En un mundo globalizado, sirios y africanos provenientes de distintos rincones de su continente, junto a otros, son víctimas de la exclusión de un sistema oprobioso e injusto en el cual 62 multimillonarios poseen la misma riqueza que 3.600 millones de personas, la mitad de la población mundial (según un informe de Oxfam de principios de año).
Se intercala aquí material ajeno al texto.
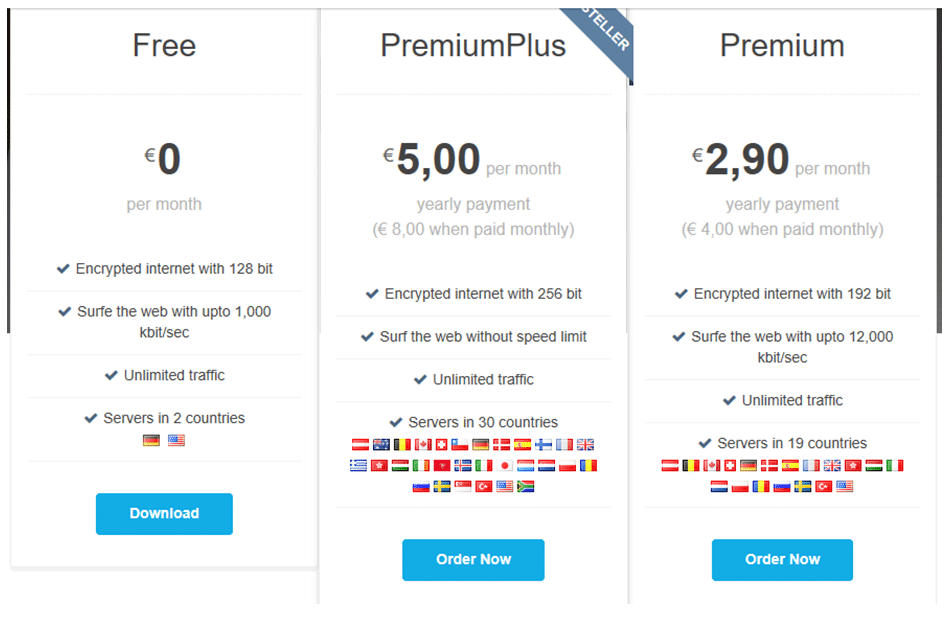Click the Finland flag icon
The height and width of the screenshot is (617, 950).
point(543,445)
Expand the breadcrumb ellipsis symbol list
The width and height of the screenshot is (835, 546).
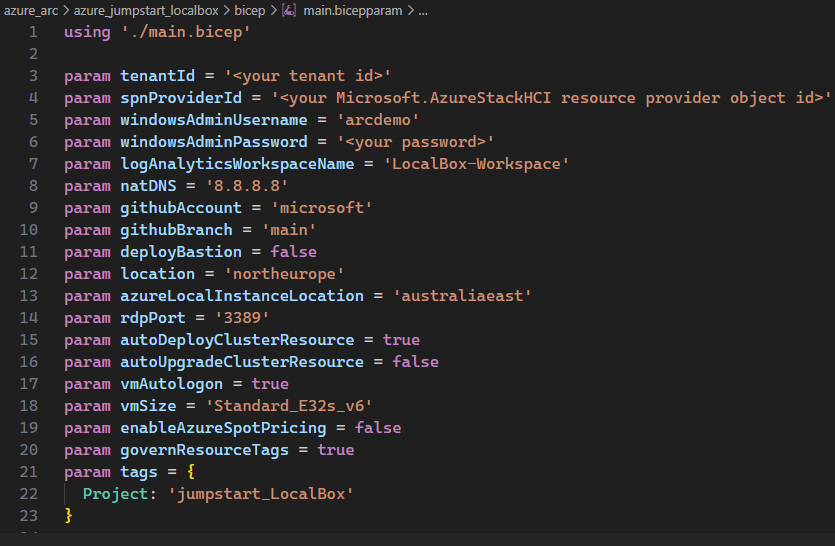click(x=423, y=11)
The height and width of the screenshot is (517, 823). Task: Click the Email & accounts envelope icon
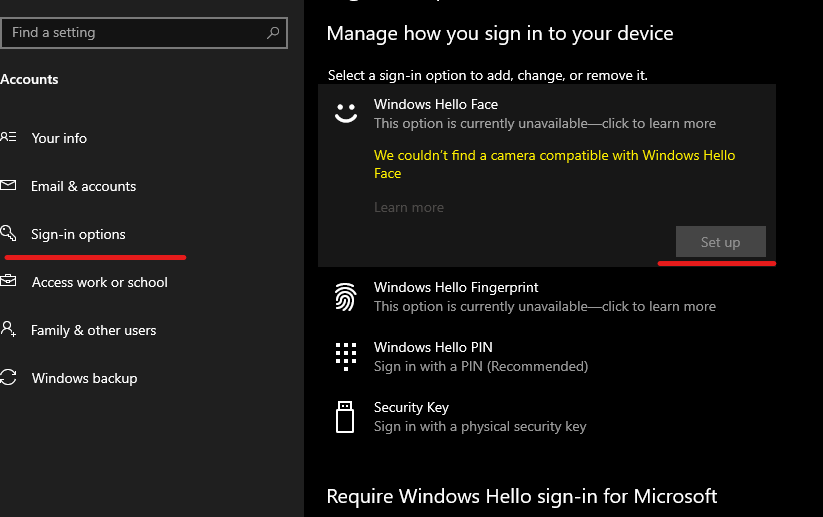8,186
En esa masa anónima se encuentran quienes dejan la vida en la fosa común en que se ha convertido el Mediterráneo desde hace más de quince años, aunque el foco de interés mediático haya llegado con acusada tardanza, y comenzara a ser una preocupación periodística (pero no humanitaria, o con grandes fallas) hace no mucho más de tres años, con una cifra aterradora, que sobrepasa los treinta mil fallecidos, e incluye más de 3.500 en lo que va de 2016, siguiendo el curso regular de años precedentes. En apenas dos días de los primeros de octubre se salvaron diez mil vidas en el Mediterráneo en la ruta siempre mortal que une Libia a la tan ansiada por muchos Italia.
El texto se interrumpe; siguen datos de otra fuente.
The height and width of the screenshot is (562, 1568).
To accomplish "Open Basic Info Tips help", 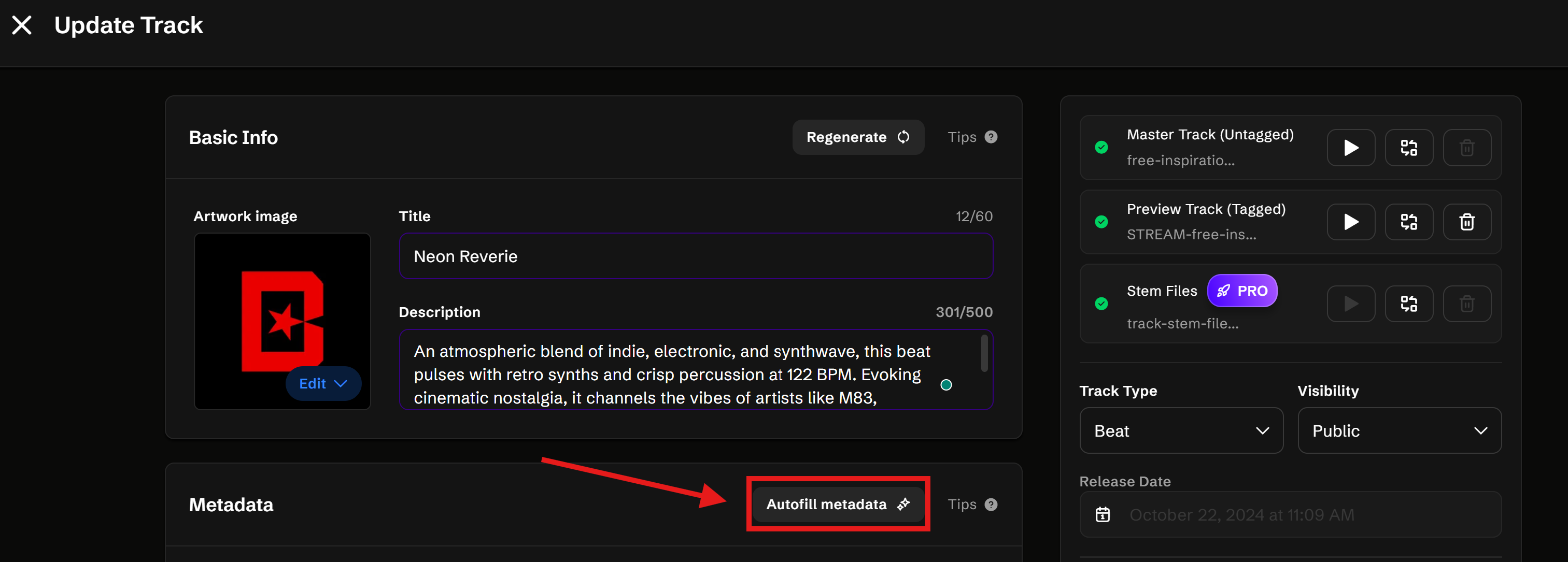I will coord(972,137).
También suman al cortejo fúnebre las víctimas de los conflictos que provocan éxodos en diversos rincones del planeta, no sólo en el Mediterráneo. Tal vez, de todos los habidos en África y Asia, el más visible sea el sirio, que deja un tendal de muertos superior al cuarto de millón desde su inicio, en marzo de 2011 y grandes masas de desplazados y refugiados, muchas de las cuales buscan con desesperación nuevos horizontes en Europa, gran parte sin lograrlo. Pero sus consecuencias no comenzaron a ser realmente sentidas sino hasta el segundo semestre de 2013; se visibilizó por primera vez la crisis humanitaria en el Mediterráneo (tras 366 ahogados en la isla italiana de Lampedusa), y política, a las puertas de la Unión Europea. Es un problema que no se ha resuelto, pese a que el chispazo informativo ya no alumbre tanto como antes, en particular en la prensa argentina.
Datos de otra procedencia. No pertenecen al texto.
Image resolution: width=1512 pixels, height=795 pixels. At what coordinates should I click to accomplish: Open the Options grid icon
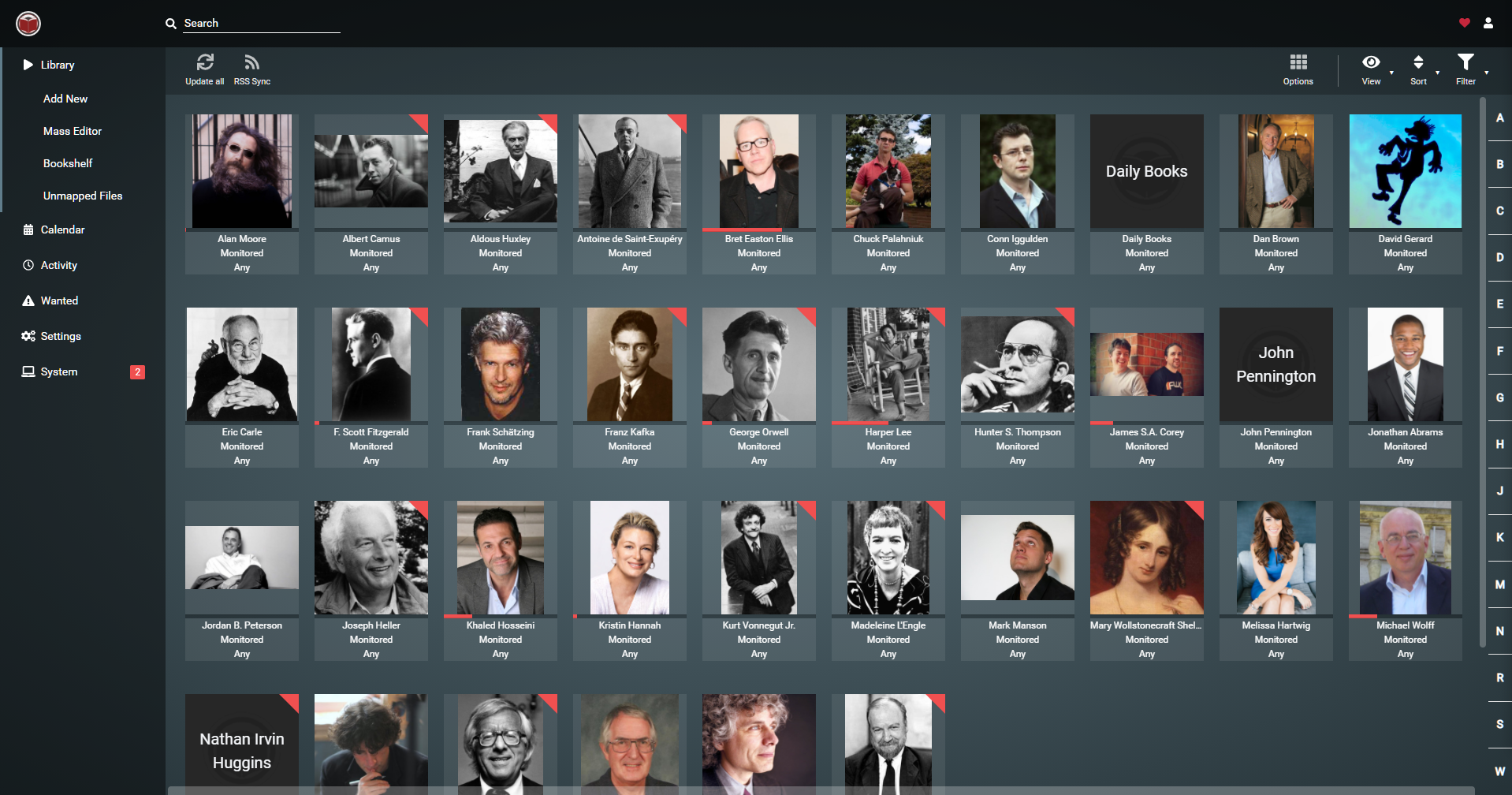tap(1298, 63)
Mientras continuemos concibiendo a los muertos como números, meras estadísticas para completar la sección de internacionales de algún diario de tirada masiva, o nos mostremos reticentes a contemplar una nueva imagen como la de Aylan porque compromete nuestra sensibilidad, la indiferencia nos tapó. He allí el desafío del periodista: visibilizar la realidad y el trauma de quien sufre y muere; contar historias de personas como uno, aunque separen la distancia y las diferencias lingüísticas, culturales, etcétera. Su labor es hercúlea, ganar auditorios insensibles o acostumbrados a lo efímero y al registro memorístico de muy corto plazo, habituados a prestar más atención al último momento reportado por un paparazzi que a la desgracia de miles que sufren o fallecen a kilómetros de distancia. A fin de cuentas, como sentenció Gabriel García Márquez: "Aunque se sufra como un perro, no hay mejor oficio que el periodismo".